◆ Task brief ◆
Wherever the string "option" shows up in the material below, copy that line.

◆ Information given ◆
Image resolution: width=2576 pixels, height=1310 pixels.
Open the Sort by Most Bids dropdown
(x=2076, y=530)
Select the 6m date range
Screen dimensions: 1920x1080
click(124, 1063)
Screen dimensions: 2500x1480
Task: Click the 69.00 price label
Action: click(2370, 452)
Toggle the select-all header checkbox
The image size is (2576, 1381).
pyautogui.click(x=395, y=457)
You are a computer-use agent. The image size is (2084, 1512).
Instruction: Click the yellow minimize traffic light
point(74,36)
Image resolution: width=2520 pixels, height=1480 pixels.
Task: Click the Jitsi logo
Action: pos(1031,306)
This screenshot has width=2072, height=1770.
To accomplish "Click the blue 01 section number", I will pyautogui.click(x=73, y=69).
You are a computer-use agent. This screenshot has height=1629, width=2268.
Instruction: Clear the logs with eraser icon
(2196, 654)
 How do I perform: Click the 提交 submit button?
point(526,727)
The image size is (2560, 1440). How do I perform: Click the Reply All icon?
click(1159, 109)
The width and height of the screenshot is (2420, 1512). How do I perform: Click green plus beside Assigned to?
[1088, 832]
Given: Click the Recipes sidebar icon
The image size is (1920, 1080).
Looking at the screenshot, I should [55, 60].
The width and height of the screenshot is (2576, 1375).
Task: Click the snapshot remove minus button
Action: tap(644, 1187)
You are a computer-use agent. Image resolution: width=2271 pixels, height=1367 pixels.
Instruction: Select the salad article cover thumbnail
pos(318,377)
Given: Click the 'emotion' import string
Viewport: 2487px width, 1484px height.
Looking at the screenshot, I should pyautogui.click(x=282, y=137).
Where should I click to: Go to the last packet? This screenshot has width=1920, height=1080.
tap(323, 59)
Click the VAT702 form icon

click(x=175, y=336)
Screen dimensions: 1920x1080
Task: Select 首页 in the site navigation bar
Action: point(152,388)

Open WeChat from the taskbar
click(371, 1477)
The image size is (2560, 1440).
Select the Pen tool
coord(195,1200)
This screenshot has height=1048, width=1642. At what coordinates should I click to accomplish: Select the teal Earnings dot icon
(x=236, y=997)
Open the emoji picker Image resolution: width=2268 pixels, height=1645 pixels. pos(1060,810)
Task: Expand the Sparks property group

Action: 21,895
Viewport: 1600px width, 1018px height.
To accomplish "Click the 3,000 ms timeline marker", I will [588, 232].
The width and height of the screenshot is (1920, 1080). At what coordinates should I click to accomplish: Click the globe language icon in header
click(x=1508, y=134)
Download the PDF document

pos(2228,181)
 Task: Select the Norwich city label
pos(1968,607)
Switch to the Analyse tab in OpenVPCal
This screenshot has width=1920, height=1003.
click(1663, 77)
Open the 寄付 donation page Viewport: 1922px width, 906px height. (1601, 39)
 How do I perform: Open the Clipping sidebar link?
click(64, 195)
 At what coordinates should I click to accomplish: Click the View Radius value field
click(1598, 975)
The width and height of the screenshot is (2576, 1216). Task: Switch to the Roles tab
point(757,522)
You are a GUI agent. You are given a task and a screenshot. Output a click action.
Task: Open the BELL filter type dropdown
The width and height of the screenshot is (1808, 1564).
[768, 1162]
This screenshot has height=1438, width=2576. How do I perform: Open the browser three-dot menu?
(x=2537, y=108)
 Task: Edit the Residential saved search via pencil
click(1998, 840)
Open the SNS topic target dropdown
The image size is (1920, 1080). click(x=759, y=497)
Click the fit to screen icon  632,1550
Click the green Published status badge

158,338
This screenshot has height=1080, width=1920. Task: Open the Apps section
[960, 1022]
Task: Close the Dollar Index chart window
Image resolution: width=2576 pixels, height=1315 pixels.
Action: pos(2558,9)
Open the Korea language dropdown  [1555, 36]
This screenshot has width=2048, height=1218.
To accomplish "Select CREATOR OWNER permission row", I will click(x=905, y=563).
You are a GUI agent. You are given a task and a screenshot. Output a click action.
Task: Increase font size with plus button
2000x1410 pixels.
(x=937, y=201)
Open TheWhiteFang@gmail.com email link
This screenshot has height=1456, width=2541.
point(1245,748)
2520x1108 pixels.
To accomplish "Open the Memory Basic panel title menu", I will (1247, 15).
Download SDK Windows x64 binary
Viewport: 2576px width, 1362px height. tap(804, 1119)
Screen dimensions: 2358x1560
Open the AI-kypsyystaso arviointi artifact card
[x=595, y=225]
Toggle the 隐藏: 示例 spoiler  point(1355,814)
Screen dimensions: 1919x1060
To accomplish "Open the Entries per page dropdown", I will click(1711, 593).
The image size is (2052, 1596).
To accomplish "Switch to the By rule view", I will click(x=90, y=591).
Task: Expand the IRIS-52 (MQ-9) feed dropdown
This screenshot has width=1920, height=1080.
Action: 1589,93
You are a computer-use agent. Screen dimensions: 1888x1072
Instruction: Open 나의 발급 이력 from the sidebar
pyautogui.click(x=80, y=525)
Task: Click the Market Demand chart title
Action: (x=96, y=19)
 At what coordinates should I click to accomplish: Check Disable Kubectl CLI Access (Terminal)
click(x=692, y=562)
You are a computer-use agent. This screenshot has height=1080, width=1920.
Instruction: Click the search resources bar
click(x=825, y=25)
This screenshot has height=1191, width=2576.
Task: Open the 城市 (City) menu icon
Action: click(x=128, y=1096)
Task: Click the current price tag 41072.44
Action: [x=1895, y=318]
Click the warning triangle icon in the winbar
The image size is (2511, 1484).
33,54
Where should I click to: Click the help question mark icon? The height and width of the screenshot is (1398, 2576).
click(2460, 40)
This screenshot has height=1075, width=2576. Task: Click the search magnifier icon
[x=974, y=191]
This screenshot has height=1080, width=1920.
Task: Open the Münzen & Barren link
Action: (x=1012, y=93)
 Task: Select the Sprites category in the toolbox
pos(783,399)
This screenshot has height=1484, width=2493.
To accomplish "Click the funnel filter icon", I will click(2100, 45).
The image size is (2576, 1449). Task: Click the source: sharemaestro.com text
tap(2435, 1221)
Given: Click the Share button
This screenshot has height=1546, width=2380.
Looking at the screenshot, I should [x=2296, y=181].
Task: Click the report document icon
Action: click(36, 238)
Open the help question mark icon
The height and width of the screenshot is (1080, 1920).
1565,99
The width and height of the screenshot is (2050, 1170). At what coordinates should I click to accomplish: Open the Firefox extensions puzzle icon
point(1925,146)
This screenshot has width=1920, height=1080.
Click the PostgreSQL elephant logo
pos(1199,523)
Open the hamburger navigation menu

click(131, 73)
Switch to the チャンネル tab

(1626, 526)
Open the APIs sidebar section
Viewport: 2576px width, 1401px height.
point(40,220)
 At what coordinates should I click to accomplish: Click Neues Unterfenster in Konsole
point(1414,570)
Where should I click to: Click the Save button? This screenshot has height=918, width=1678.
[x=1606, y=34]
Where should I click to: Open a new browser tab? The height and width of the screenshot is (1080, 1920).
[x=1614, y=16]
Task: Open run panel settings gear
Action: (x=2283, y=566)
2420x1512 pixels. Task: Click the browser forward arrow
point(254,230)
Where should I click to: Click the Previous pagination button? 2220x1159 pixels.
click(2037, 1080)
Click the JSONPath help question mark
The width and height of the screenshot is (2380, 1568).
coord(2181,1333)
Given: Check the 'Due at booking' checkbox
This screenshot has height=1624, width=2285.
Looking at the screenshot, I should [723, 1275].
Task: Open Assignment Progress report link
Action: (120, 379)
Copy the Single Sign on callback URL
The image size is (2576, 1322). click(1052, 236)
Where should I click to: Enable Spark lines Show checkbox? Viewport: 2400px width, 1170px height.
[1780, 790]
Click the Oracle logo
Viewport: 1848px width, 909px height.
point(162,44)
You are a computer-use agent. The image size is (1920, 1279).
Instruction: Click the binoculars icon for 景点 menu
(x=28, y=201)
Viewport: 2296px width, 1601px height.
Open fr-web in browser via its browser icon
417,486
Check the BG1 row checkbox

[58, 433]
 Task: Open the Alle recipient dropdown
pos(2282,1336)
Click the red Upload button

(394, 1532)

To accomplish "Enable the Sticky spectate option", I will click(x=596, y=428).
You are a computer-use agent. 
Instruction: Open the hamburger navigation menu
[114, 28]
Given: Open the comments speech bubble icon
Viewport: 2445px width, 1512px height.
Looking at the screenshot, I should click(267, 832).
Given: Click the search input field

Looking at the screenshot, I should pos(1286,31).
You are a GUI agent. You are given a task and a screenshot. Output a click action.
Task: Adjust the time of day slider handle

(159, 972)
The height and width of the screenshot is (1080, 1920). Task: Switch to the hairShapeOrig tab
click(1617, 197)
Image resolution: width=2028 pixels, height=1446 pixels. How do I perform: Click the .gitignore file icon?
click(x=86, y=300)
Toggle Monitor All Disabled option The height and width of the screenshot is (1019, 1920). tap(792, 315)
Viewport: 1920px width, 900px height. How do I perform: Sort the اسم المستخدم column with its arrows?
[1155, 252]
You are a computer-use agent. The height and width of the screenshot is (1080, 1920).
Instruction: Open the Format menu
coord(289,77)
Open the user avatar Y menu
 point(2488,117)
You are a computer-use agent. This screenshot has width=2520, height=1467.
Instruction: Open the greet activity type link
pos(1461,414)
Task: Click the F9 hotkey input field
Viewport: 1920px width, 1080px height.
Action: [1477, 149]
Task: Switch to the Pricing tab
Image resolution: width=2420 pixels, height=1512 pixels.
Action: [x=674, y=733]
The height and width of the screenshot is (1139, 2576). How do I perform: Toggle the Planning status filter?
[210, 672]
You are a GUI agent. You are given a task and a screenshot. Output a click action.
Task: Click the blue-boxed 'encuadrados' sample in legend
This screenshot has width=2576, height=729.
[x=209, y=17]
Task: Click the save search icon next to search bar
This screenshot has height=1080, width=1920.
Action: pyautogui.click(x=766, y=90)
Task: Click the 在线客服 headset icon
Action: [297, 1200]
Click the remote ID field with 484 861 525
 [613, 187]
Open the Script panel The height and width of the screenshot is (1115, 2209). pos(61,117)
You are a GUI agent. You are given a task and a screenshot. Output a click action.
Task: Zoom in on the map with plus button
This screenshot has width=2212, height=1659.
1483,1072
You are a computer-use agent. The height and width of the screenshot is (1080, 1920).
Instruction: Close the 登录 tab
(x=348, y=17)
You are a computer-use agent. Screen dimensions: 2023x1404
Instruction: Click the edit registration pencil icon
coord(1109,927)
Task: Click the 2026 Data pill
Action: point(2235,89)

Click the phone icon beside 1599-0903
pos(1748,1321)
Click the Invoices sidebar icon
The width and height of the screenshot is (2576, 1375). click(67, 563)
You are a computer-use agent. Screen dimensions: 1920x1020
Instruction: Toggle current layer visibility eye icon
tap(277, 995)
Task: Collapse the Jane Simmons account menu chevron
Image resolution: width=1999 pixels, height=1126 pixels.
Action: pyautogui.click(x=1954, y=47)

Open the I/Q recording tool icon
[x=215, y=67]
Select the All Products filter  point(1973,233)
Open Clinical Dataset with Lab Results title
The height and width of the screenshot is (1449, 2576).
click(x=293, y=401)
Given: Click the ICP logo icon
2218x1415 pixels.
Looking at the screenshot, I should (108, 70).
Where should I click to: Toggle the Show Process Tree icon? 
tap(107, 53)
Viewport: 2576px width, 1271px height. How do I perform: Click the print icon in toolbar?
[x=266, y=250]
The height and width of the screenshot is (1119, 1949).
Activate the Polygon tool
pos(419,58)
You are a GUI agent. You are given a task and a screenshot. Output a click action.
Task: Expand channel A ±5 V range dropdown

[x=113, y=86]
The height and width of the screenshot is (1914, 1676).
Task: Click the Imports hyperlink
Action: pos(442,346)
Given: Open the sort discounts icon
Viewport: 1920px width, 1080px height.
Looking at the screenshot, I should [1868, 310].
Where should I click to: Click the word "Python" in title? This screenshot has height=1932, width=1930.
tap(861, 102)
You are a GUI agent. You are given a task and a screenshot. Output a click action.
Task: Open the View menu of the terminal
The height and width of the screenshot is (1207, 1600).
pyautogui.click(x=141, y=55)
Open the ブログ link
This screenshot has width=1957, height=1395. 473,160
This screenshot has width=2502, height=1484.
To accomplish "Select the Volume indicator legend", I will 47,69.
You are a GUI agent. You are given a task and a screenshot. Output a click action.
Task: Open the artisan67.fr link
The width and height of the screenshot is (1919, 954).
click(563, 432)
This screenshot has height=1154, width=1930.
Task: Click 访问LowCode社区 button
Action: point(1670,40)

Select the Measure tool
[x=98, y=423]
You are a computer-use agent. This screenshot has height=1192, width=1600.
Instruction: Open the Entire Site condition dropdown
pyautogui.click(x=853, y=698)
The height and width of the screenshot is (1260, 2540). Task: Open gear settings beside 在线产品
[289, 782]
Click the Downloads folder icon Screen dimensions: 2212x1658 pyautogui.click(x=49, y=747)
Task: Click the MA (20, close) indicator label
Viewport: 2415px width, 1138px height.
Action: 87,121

◆ Solution for this exercise ◆
To accomplish "Enable the Sticky spectate option", I will click(x=596, y=428).
Toggle Monitor All Disabled option The height and width of the screenshot is (1019, 1920). tap(792, 315)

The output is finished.